If you can do that, wonderful. We can find a blueprint forward and we'll have at least and outline.
If you don't and want to stay angry the rest of your lvies, well, that's also fine. I can't pretend I don't understand the logic for it.
What's NOT fine, however, is that not only AFrican-Americans but every contingent of the left in some form has decided to stay somewhere in the middle: where you are allowed to always be angry and withhold any semblance of unity AND YET everyone else in the world still has the burden of having to atone for those sins even though we don't know how and we're doing it wrong anyway. That was the general theme of my article by the way but let's let that go.
I am maddened how people on the left constant argue that it is the job of everyone else to pick a side but they never choose to be part of anyone else's. So let me make it clear what I do think needs to happen:
You can choose to make allegiances with people you have disputes with in the idea of a greater good down the road. Or you can exist outside the system perpetually and never choose to belong
You can choose to be, however reluctantly, part of a coalition of the American experience and all that comes with it. Or you can exist separate from it choosing to make demands but never contributing anything.
You can choose to accept that in order for anything to change you have to make compromises, accept less than what you want and move slowly to a better future. Or you can choose to abandon in altogether and spend the rest of your life, engaging in your own independent movement mocking the system for being inadequate.
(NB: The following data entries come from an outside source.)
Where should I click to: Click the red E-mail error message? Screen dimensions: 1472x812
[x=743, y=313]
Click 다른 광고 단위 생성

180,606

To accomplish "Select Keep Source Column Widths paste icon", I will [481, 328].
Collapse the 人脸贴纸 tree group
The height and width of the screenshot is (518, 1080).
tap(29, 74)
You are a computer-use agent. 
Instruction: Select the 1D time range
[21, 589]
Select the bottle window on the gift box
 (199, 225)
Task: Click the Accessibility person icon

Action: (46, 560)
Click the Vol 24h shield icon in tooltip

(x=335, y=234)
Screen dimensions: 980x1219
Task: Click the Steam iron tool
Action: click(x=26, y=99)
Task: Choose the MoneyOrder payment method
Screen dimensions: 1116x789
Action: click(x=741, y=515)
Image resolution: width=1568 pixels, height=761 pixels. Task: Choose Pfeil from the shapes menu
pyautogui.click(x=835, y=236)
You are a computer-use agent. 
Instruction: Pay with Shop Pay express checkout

The choice is yours and you are welcome to either. However if you choose the latter - as many of you on this site seem more than willing to do - it will be much harder for you to blame those of us who choose to either not listen to you or to move towards a society that is less forgiving of you. Writings by you and your colleagues do acknowledge that the country seems to moving right but curiously you don't seem to think that your behavior and rhetoric, combined with your overal refusal to involve yourself in a process that you find fundamentally corrupt, has any connection to it. It is one thing to argue your interests aren't being represented, that is the American way. But when you spend decades refusing to engage in the only way to have your voice heard - and given the amount of people who basically say that an increasingly fassicst racist GOP is exactyl the same as a Democraitc party who at least believes in protecting your rights even if they do a shoddy job of doing so - then I honestly don't know what you expected to happen. You do have a right to vote and if you're not going to use it, that's also your right. You then don't get to complain as much as those of us who do use it because we do regard it as a chance to have our voice heard. You want to have your voice heard online and through marching and advocating BUT NOT VOTING. And then when people see those chants and marches and vote the other way, you apparently look in the mirror say: Nothing we could have done.
Thank you, though, for at least acknowledging things are better now. Most of your colleagues won't even got that far.